In our study, only 10% (95% CI: 7.0, 12.9) utilized immediate postpartum IUCD as a family planning method. This finding was in line with previous studies conducted in Chamblee, USA [8], 11.7%; India [33], 9.1%; Dila Town [34], 8.2%; and as low as related to magnitudes evidenced in China [35], 14.9%, Rwanda [4], 28.1%; Addis Ababa [37], 26.6%; Gamo Zone [25], 14%; and Sidama Zone [18], 21.9%. However, it was higher than the utilization reported in Kenya [21], Debretabor, Ethiopia [39], and Gojam, Ethiopia [40], which indicated magnitudes of immediate PPIUCD utilization of 5.1%, 1.65%, and 4.02%, respectively. The possible explanation for this discrepancy is variation in the integration of family planning with maternal and child-care services, geographic, socio-demographic, and reproductive characteristics. Furthermore, husband support for family planning use, delivery time, and number of children were significantly associated with utilization of immediate PPIUCD.

This study revealed that mothers with more than three children were above four times more likely to utilize immediate PPIUCD than their counterparts. Similar findings were reported by a study conducted in China [35], Nigeria [41], Rwanda [4, 21], and other parts of Ethiopia [34, 42, 43]. The plausible justification might be due to the fact that mothers who have a large number of children may be inspired to prevent additional pregnancies to limit their family size.

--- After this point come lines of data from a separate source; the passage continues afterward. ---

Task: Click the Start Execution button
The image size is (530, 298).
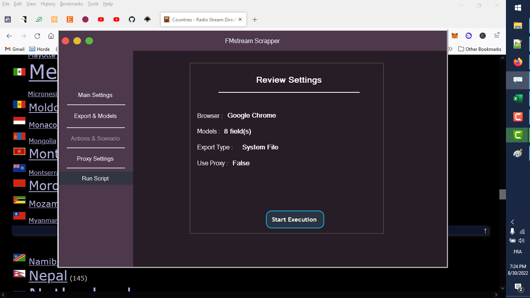Action: tap(295, 219)
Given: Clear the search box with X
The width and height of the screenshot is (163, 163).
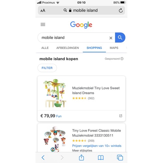Looking at the screenshot, I should (x=111, y=38).
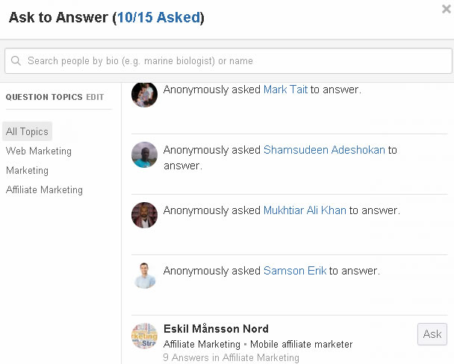The height and width of the screenshot is (364, 454).
Task: Open the 10/15 Asked link
Action: click(158, 17)
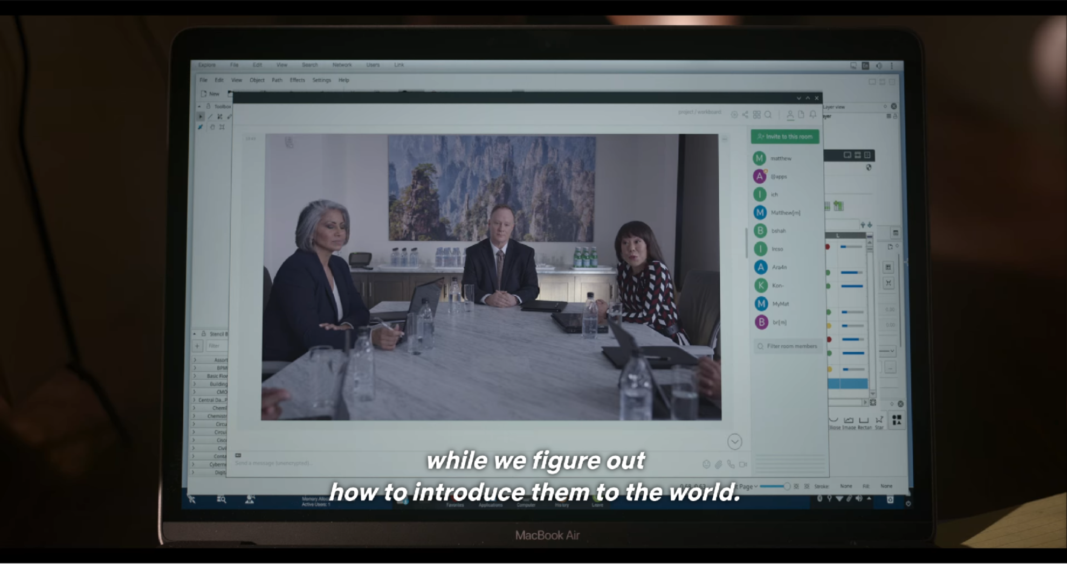Select the arrow pointer tool in Toolbox
The image size is (1067, 564).
(201, 116)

Husband support to use immediate PPIUCD is another variable that remained significantly associated with immediate PPIUCD utilization. Having husband support increases the odds of immediate PPIUCD utilization by 3.28 times compared to mothers lacking husband support. This evidence is comparable with previous studies done in Ghana [44], Addis Ababa [37, 38, 45], and the Gamo Zone (45). This could be a result of the fact that most Ethiopian women do not make decisions about family planning alone. This serves as a reminder that increasing the use of immediate PPIUCD requires incorporating the husband into reproductive health services.

Furthermore, this study indicated that mothers who delivered during the day were 2.25 times more likely to utilize immediate PPIUCD than those who delivered during the night. There is no study with a similar report to support this association, so it needs further study.

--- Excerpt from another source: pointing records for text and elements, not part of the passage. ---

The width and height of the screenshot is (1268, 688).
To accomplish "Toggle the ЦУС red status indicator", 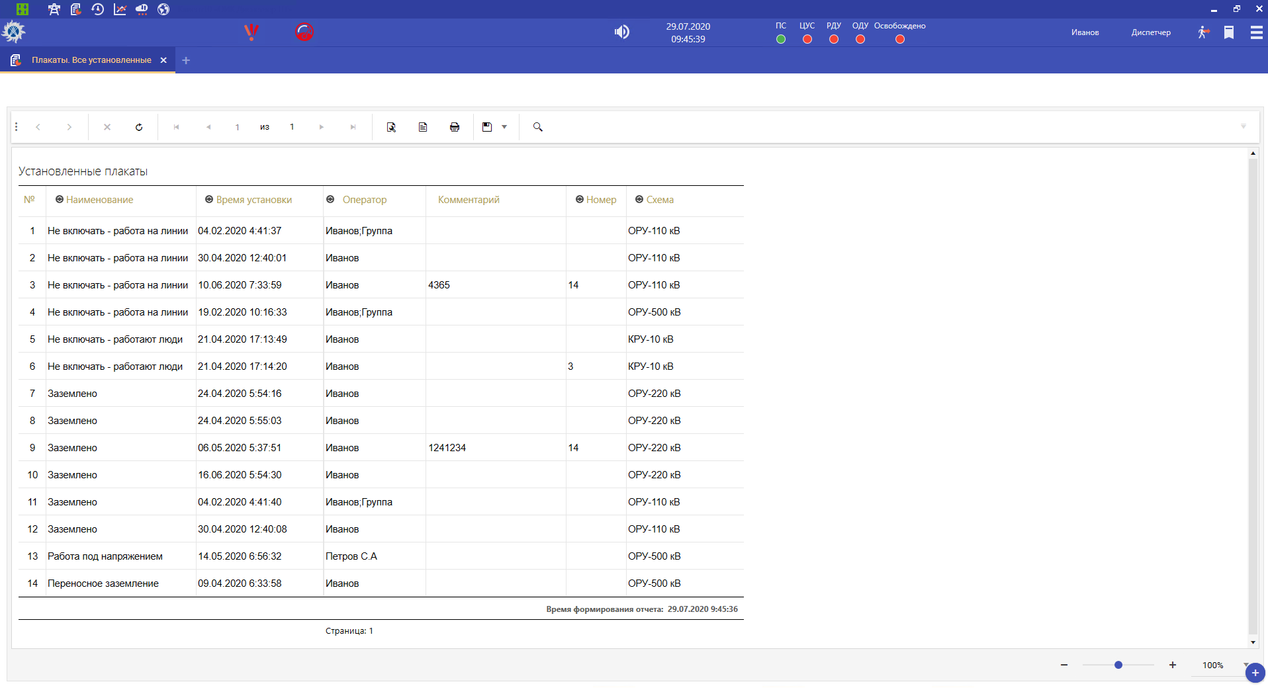I will [807, 39].
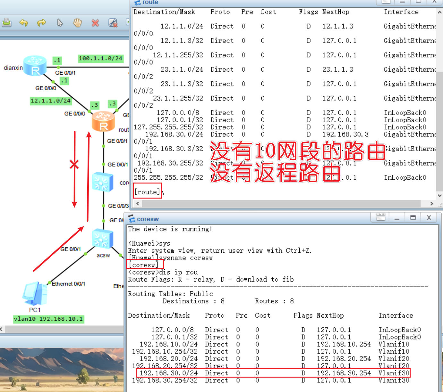The height and width of the screenshot is (392, 443).
Task: Click the red X delete tool
Action: [x=95, y=23]

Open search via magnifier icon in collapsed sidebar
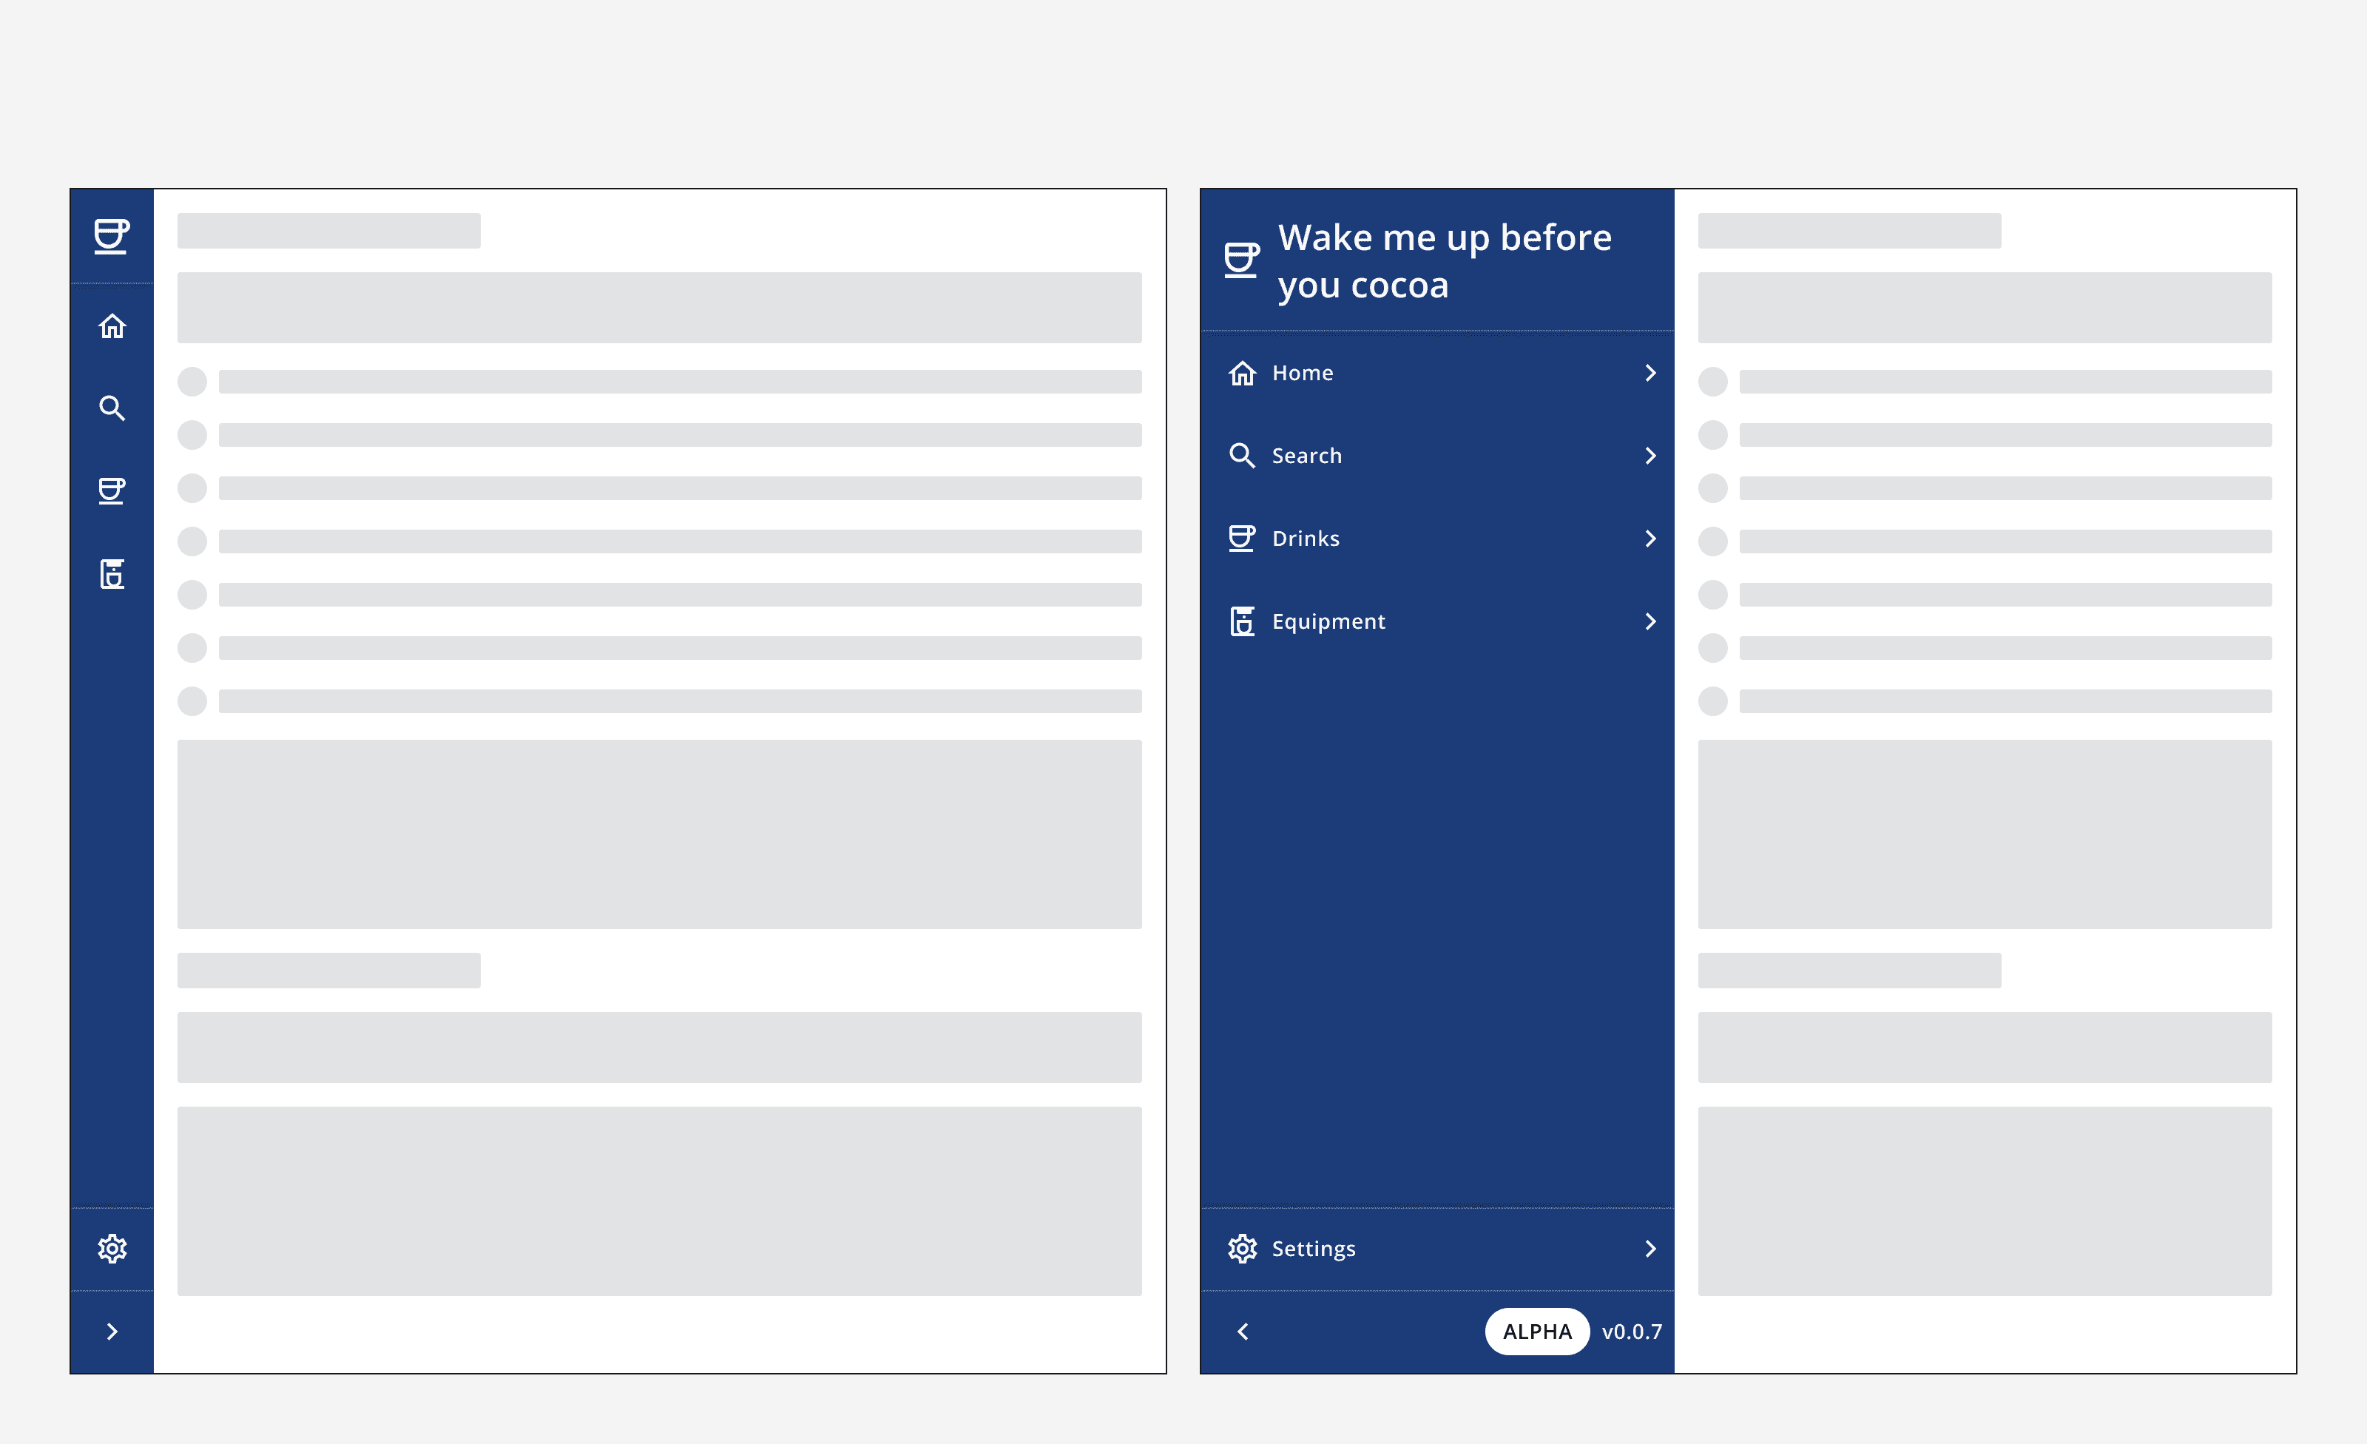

Finally, since this study used a cross-sectional design, it is impossible to determine the temporal link between exposure and outcome. Moreover, since the study was carried out in public health facilities, the findings may not adequately reflect the entire population in the city.

Conclusion

We found low acceptability and utilization of immediate PPIUCD. Counseling about IPPIUCD, attitude, the plan to have another child, and birth Interval were associated with acceptance of immediate PPIUCD, while husband support for family planning use, delivery time, and number of children had a significant association with utilization of immediate PPIUCD.

A low level of acceptability and utilization of immediate PPIUCD can be reduced by routine PPIUD counseling and encouraging couple-based family planning interventions. As a result, the government needs to develop strategies to increase partner involvement in decisions made on reproductive health, family planning in particular.

Finally, determinants of utilization of IPPIUCD are complex and cannot be recognized using quantitative approach only. Therefore, we also recommend conducting of further research using comprehensive qualitative approach to unearth reasons behind the decreased level of IPPIUCD utilization.